Next Tuesday that Parliament is to meet—and a deep game it has to play! few Parliaments a greater. The world is in amaze here that no account is arrived from America of the result of their General Congress—if any is come it is very secret; and that has no favourable aspect. The combination and spirit there seem to be universal, and is very alarming. I am the humble servant of events, and you know never meddle with prophecy. It would be difficult to descry good omens, be the issue what it will.

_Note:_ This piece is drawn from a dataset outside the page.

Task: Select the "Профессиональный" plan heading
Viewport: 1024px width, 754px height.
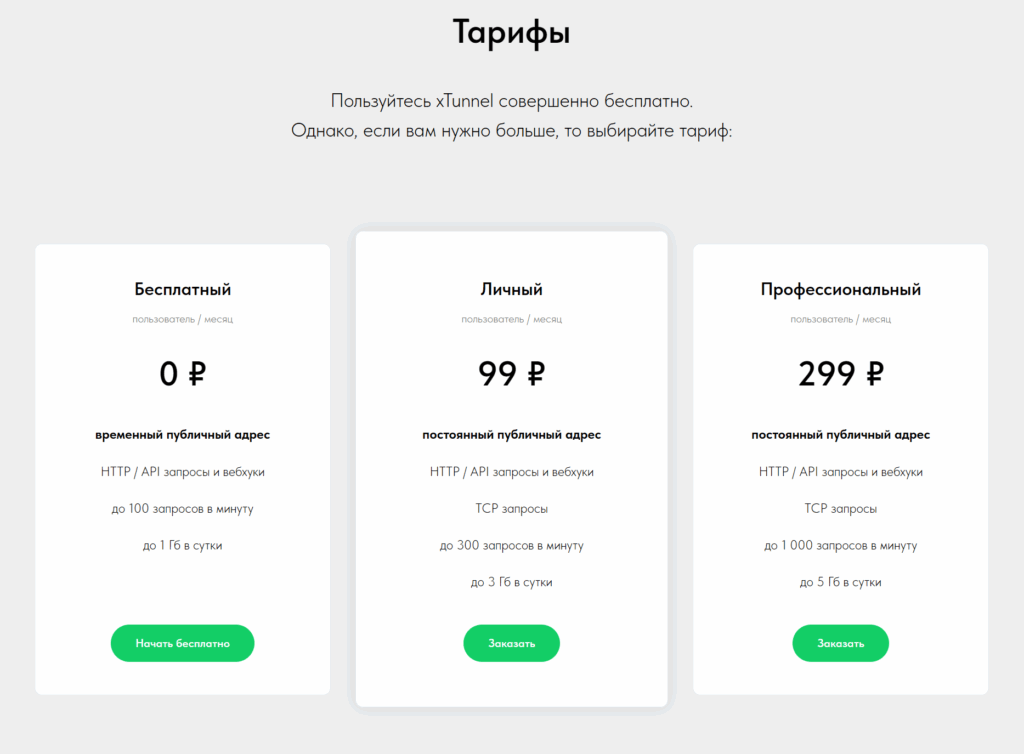Action: click(x=840, y=290)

The old French Parliament is restored with great eclat.[1] Monsieur de Maurepas, author of the revolution, was received one night at the Opera with boundless shouts of applause. It is even said that the mob intended, when the King should go to hold the lit de justice,[2] to draw his coach. How singular it would be if Wilkes’s case should be copied for a King of France! Do you think Rousseau was in the right, when he said that he could tell what would be the manners of any capital city from certain given lights? I don’t know what he may do on Constantinople and Pekin—but Paris and London! I don’t believe Voltaire likes these changes. I have seen nothing of his writing for many months; not even on the poisoning Jesuits. For our part, I repeat it, we shall contribute nothing to the Histoire des Moeurs, not for want of materials, but for want of writers. We have comedies without novelty, gross satires without stings, metaphysical eloquence, and antiquarians that discover nothing.
Boeotum in crasso jurares aere natos!
[Footnote 1: In 1770 the Chancellor, Maupeou, had abolished the Parliament, as has been mentioned in a former note. Their conduct ever since the death of Richelieu had been factious and corrupt. But, though the Sovereign Courts, which Maupeou had established in their stead, had worked well, their extinction had been unpopular in Paris; and, on the accession of Louis XVI., the new Prime Minister, Maurepas, proposed their re-establishment, and the Queen, most unfortunately, was persuaded by the Duc de Choiseul to exert her influence in support of the measure. Turgot, the great Finance Minister—indeed, the greatest statesman that France ever produced—resisted it with powerful arguments, but Louis yielded to the influence of his consort. The Parliaments were re-established, and soon verified all the predictions of Turgot by conduct more factious and violent than ever. (See the Editor’s “France under the Bourbons,” iii. 413.)]
[Footnote 2: A Lit de Justice was an extraordinary meeting of the Parliament, presided over by the sovereign in person, and one in which no opposition, or even discussion, was permitted; but any edict which had been issued was at once registered.]